Bloomberg News had a different take onJanus:

“The big picture for organized labor is bleak following the high court’s ruling. In states with right-to-work laws, where it’s illegal to require workers to fund unions that are required to represent them, employees are already only half as likely to have union representation – or less. Such laws, and the Supreme Court opinion, have significant electoral consequences.”

Whose take is right about the future of the unions’ political influence?  

We don’t have to speculate about that. Just look at the 2016 presidential election.

All the commentators, pundits and pollsters spent months afterward trying to explain how President Trump managed to confound all the projections, but the answer was very simple. For the most part, both he and Hilary Clinton carried the states they were expected to carry. But the glaring exceptions to that rule were Wisconsin and Michigan – both of which had enacted right-to-work protections since the previous election cycle.

When the unions in those states were deprived of millions of dollars they had always been able to simply seize from government workers, Democrats had less to spend on their Election Day ground game. And it made a difference.

Janus made right-to-work protections the law of the land all over the country. The question now is, what other states that the liberals have always taken for granted will suddenly be in play?

Oregon Gov. Kate Brown beat Knute Buehler by more than 6 percentage points this November. Buehler spent a record $19 million for a Republican candidate running for governor. But the public employees spent more than $40 million on behalf of Gov. Brown. Was the Janus decision just too late in the electoral cycle to have much impact on the political spending in this year’s Oregon gubernatorial contest? Will political spending in Oregon be more balanced in the future?

To put it simply, yes. 

Government unions in Oregon spent years preparing for Janus. They had been cutting their operational budgets to ensure they had big money to spend this past election cycle. They now expect a payback from the politicians they helped elect in the form of “Janus damage control.”

In response, our legal team intends to make sure the unions in Oregon comply with the full scope of the decision. 

Just last year we filed a lawsuit in Oregon,Chambers v. AFSCME, that demands unions reimburse everybody who opted out of their union before Janus. Union bosses violated the rights of these employees because they were still charging so-called agency fees which were found unconstitutional under Janus.
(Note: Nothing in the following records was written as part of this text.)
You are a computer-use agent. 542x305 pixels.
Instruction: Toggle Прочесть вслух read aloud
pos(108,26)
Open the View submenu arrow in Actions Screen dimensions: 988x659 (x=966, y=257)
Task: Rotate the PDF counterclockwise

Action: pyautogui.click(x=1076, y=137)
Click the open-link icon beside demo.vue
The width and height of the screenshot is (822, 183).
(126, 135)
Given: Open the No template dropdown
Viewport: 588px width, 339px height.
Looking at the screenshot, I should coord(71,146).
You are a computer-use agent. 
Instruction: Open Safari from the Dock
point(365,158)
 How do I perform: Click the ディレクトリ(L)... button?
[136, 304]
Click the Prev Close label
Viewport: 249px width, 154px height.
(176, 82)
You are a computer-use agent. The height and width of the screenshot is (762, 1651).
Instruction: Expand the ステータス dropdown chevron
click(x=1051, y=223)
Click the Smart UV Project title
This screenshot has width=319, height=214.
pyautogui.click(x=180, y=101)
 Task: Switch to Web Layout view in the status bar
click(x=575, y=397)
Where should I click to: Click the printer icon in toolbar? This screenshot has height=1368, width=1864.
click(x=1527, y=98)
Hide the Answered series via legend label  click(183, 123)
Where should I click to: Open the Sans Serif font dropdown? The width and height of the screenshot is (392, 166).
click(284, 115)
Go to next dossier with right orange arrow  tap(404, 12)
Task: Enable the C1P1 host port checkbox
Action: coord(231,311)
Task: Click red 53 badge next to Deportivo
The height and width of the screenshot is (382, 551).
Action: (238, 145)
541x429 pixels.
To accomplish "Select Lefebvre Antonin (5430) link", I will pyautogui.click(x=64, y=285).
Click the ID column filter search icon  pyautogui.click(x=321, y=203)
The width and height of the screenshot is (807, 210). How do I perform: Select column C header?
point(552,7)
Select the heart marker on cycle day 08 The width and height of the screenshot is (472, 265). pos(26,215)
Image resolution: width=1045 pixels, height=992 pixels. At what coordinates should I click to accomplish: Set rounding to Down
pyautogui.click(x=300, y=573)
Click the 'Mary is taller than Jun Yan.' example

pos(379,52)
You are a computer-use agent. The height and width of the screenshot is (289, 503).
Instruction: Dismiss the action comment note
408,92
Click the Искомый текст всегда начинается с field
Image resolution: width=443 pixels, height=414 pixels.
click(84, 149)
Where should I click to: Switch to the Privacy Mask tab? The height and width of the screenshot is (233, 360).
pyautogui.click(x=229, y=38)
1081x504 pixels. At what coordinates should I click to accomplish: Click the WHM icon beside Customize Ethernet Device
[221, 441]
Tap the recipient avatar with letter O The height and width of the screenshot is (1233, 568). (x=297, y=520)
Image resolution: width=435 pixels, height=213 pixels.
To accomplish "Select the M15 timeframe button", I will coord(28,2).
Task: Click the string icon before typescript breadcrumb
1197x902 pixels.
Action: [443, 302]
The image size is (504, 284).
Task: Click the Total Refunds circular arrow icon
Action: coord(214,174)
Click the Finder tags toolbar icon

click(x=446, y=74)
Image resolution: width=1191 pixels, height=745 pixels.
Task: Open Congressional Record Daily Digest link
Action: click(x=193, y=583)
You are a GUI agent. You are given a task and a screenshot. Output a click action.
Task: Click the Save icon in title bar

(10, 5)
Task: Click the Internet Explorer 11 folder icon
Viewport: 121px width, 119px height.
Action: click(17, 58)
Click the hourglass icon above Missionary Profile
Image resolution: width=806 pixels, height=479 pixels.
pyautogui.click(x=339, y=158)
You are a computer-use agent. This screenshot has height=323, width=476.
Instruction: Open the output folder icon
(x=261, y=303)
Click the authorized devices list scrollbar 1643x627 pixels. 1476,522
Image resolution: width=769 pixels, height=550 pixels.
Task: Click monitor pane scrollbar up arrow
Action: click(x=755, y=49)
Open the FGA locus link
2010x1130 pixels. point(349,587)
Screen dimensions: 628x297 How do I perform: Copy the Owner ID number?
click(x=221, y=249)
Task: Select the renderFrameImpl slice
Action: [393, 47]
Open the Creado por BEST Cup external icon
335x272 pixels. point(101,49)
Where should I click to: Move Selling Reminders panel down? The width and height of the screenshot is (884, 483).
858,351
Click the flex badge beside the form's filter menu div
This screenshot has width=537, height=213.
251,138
We expect this to be in front of the U.S. Supreme Court and could remove tens of millions from the unions’ coffers and put it back in the pockets of public employees. 

Labor 411 (an organization that produces directories of union-made products) gave out their 2018 Turkeys of the Year Awards. The Freedom Foundation ranked fourth, behind President Trump and the U.S. Supreme Court, but ahead of Senate Majority Leader Mitch McConnell, Scott Walker and Amazon. That’s quite an accomplishment for a Northwest-based nonprofit. 

Why do the public employee unions representing government workers continue to resort to this kind of juvenile vitriol and bullying? Is the verbal and physical harassment to you, your family and your organization better or worse since Janus?

Worse, but that’s a reflection of their desperation, and we wear it like a badge of honor.  The Freedom Foundation is the only organization in the nation that takes on the unions in the courtroom and in the streets. And as a result, we’re the only organization relentlessly attacked by the unions – even earning national ranking as the #4 villain.

For decades, the entire liberal establishment – unions, the bureaucracy, the media, academia, the entertainment industry and leftist politicians – has been fueled to a huge extent by money diverted by force from public employees.

Janus has the potential to end all that, but it won’t happen if we just sit back and assume the law will be respected and enforced.  

The other side has too much at stake to go down without a fight. The Freedom Foundation exists to win the fight.